MR. LANGAN: What if you are really, really, really different? Say for instance -- and this question isn't really mine. I was upstairs at the break at the blood safety committee hearing today. A staff member from Capitol Hill from the House Government Reform and Oversight Committee grabbed me and said, Michael, ask them about law enforcement or health oversight?

MR. GELLMAN: Those are other provisions. The law enforcement stuff is particularly controversial in the secretary's recommendation, but they are all taken into it, but none of the registry activity certainly falls under law enforcement, one would hope, although one could conceive of that. We haven't gone that way. Arguably, we have gun shot reporting. The cops take them presumably, and look up to find out who got shot and why. They don't maintain a registry per se, but who knows, maybe they could.

DR. PANNY: The FBI has everybody's fingerprints.

MR. GELLMAN: Fingerprints are not health information so far.

DR. PANNY: They sure are genetic.

MR. GELLMAN: We're confused enough, thank you.

DR. DETMER: Scott, it would be nice to have the benefit of your definition on the record, whether you want to quote it to us or not.

MR. GELLMAN: Read it.

DR. WETTERHALL: We define a registry -- this is speaking from my own moccasins. This is from more or less a public health perspective. We define a registry as an organized system for the collection, storage, retrieval, analysis, and dissemination of information on individuals who have either a particular disease, a condition that predisposes the occurrence of a health-related event, or prior exposure to substances or circumstances known or suspected to cause adverse health effects.

MR. GELLMAN: I think I would like to see some purpose language in there.

DR. WETTERHALL: Well, when you asked me for the definition --

MR. GELLMAN: I'm just saying that may be a start. It may be something like that. We don't have a sample.
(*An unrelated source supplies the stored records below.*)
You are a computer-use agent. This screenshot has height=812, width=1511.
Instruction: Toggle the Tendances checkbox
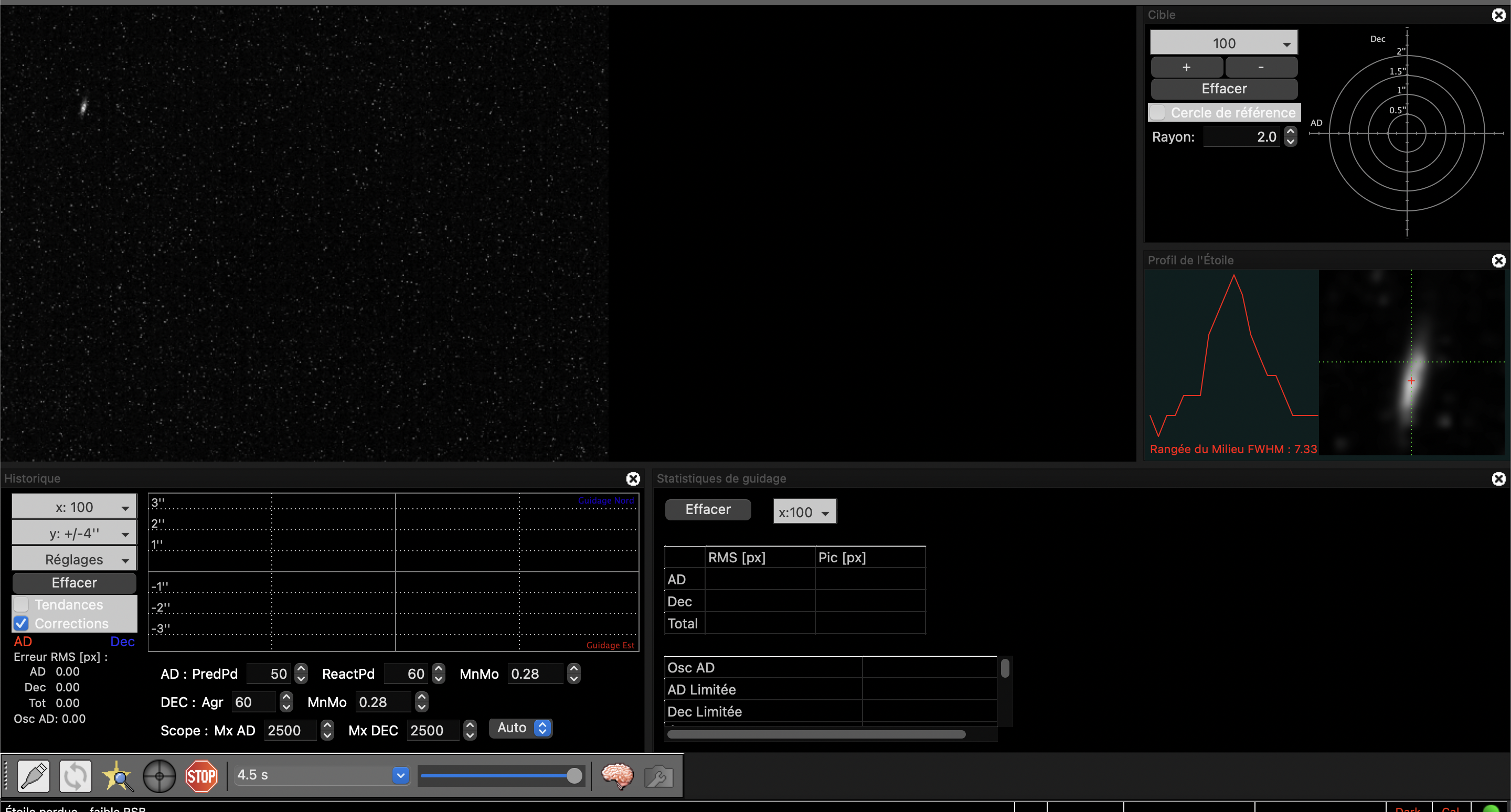click(21, 604)
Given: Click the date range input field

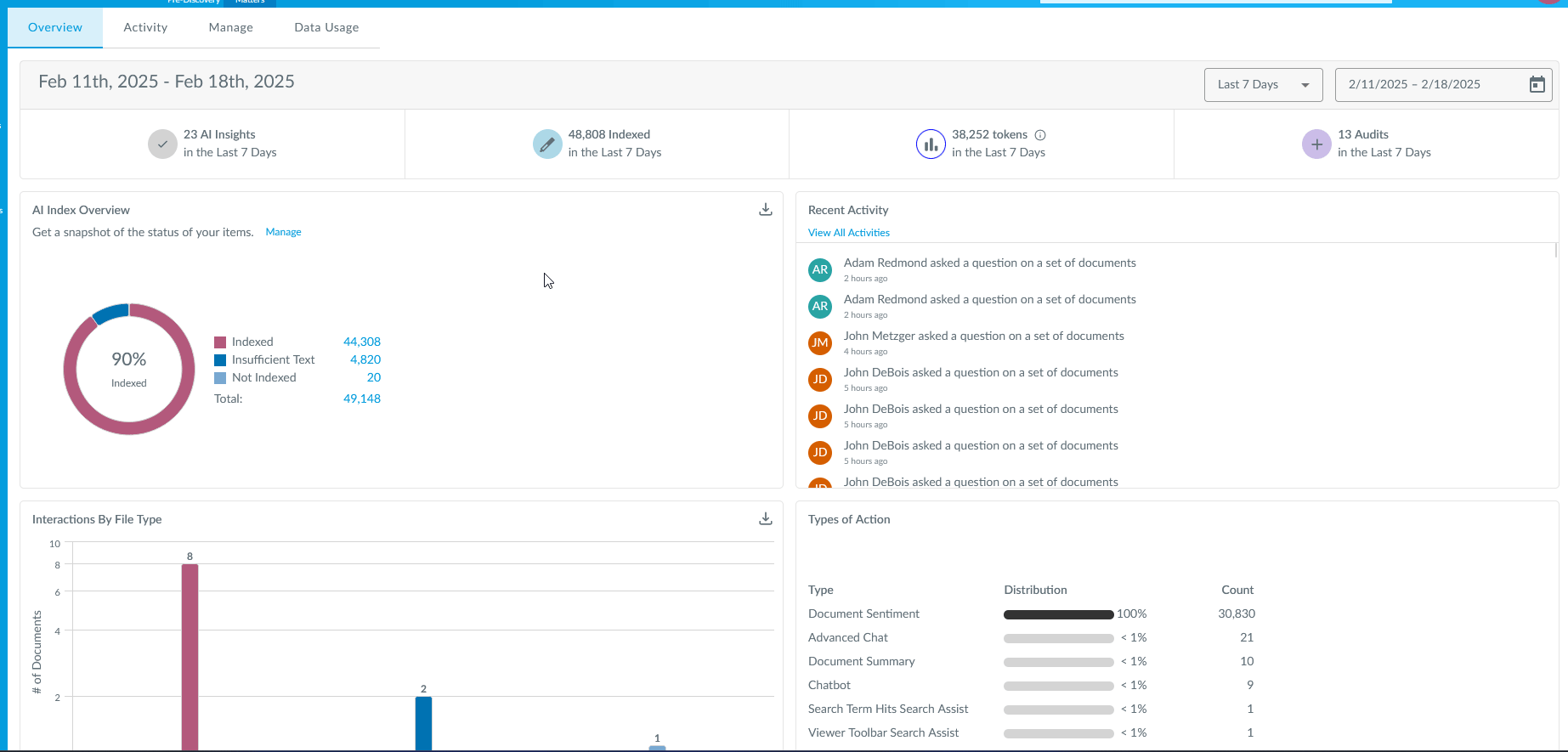Looking at the screenshot, I should click(x=1428, y=85).
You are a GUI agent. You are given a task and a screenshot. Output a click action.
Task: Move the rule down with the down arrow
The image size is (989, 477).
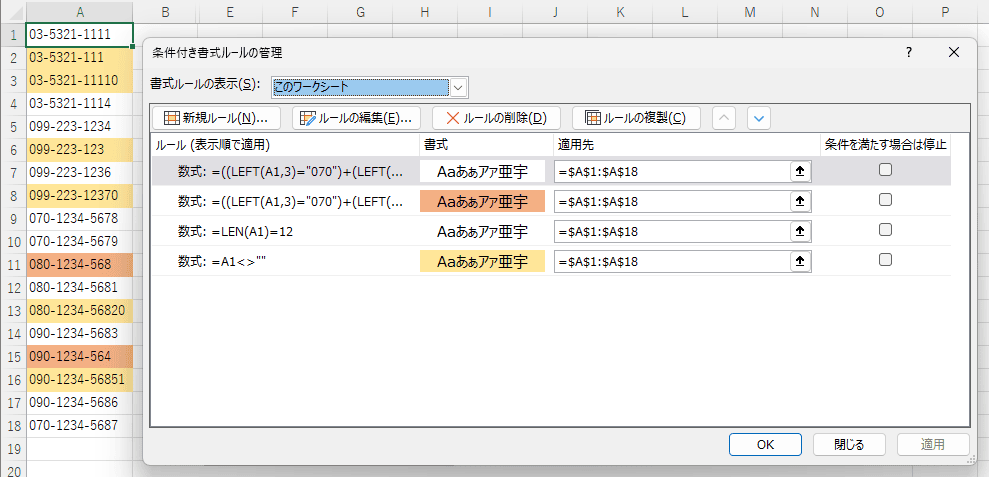759,118
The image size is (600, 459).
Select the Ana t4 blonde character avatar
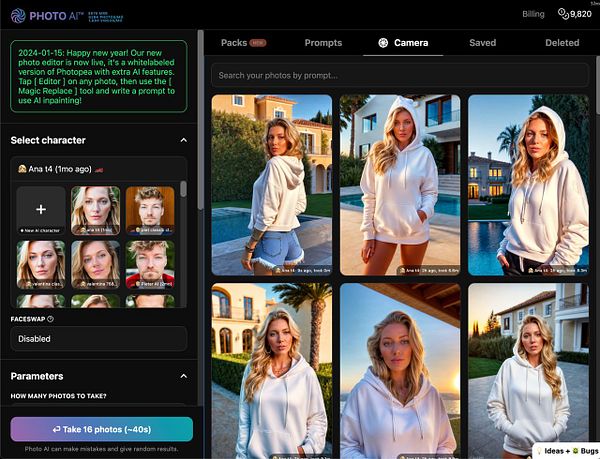95,210
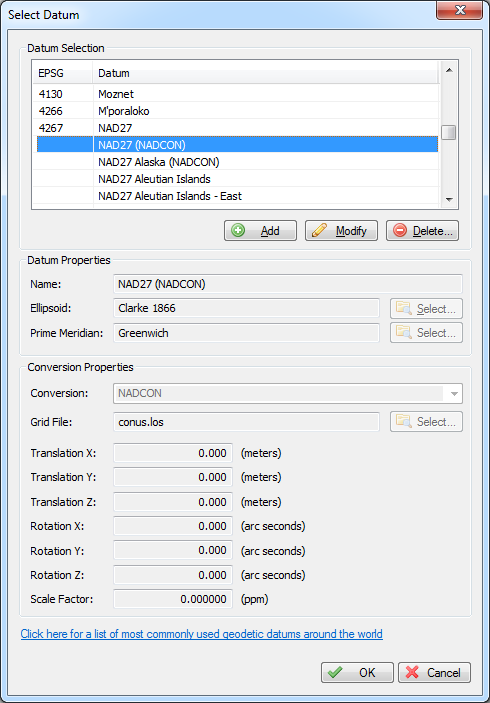Click the green plus Add icon
The height and width of the screenshot is (703, 490).
point(238,230)
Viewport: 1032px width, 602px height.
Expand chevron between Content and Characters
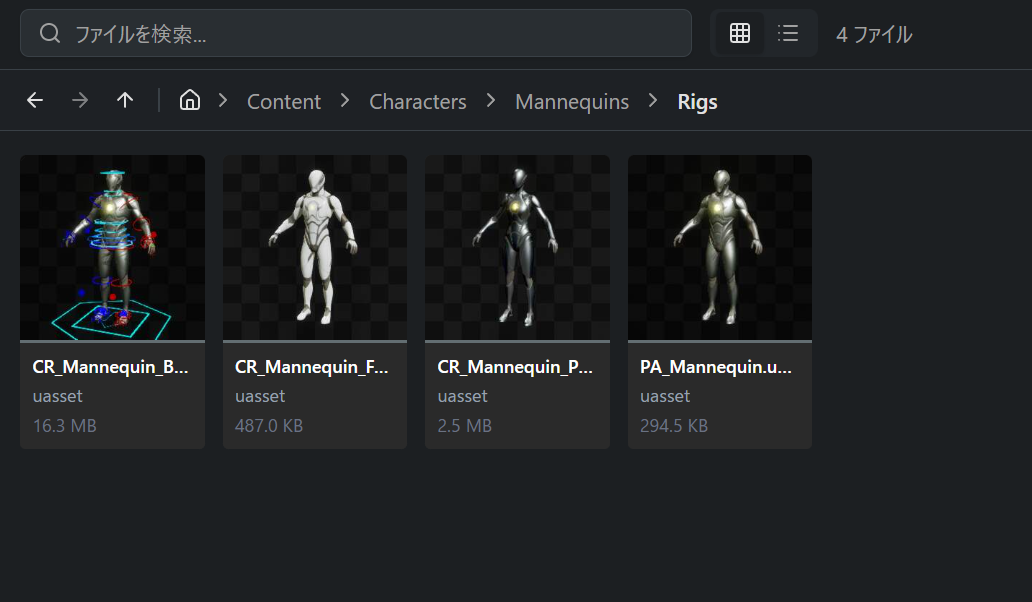point(345,101)

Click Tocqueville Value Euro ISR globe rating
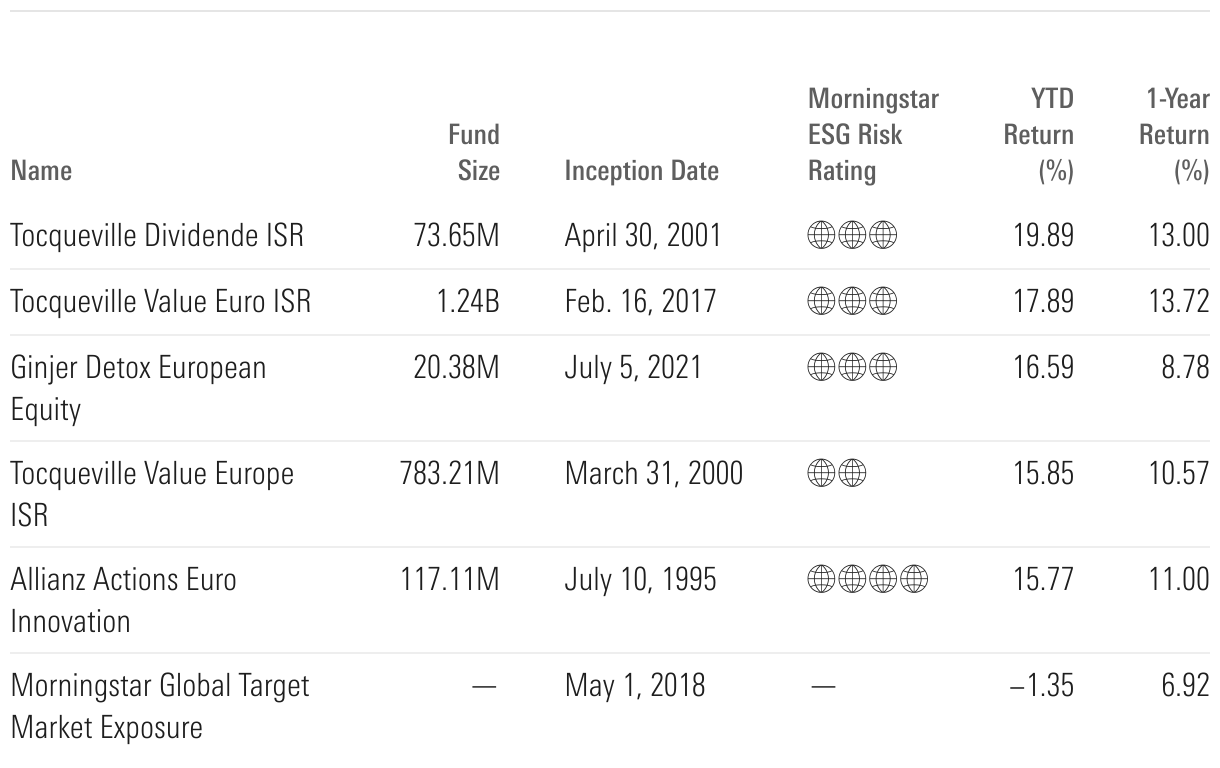tap(851, 302)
There doesn't seem to be an organization of registries anywhere. You've got cancer registries, but you don't have all the registries.

DR. EDWARDS: We also have some concern about is it cancer or is tumor. Is it benign? We collect in situs. So without sort of getting into too much, there are a lot more details, but we call it cancer, but I can tell you there is a fair amount of debate sometimes as to what is a cancer.

MR. GELLMAN: Okay, one can quibble over definitions forever, and usually for good purpose. Anyway, I think that is the issue. I'm not sure that in the end if we have really made any expressed progress toward this, but I think the discussion -- I sort of view these two days, we're sort for zero for two here in that we have discussed issues, and in terms of reaching conclusions, we haven't gotten anywhere, but in sort of enlightening the field, and learning more about what has been going, and learning more about what identifiability was yesterday, and getting a better sense of what is going on with registries and they operate.

I think we have put a lot more information on the record than was available before, and ultimately someone, if legislation ever gets anywhere, is going to have to make decisions about how to deal with this. It seems to me that it behooves the people that deal with registries to spend some time, if they can find a way, to talk to everybody else, or somebody else to think about this.

There is half a definition at least, if not three-quarters. I'm sure that everyone would look at that and say, I'm not quite 100 percent in there. We need to change this word or whatever, but maybe that's a way. It fits in a mold that we've got. Maybe we need a procedure. Maybe we need a purpose. Maybe we need whatever. There aren't that many elements to play with here.

As all of the proposals stand now, there is a lot of doubt about how some registries would get access to records. At least in this room there probably isn't any doubt that all of these registry functions are worthwhile. So that remains a continuing problem.

I think on that point, if no one has anything else to say, we can adjourn.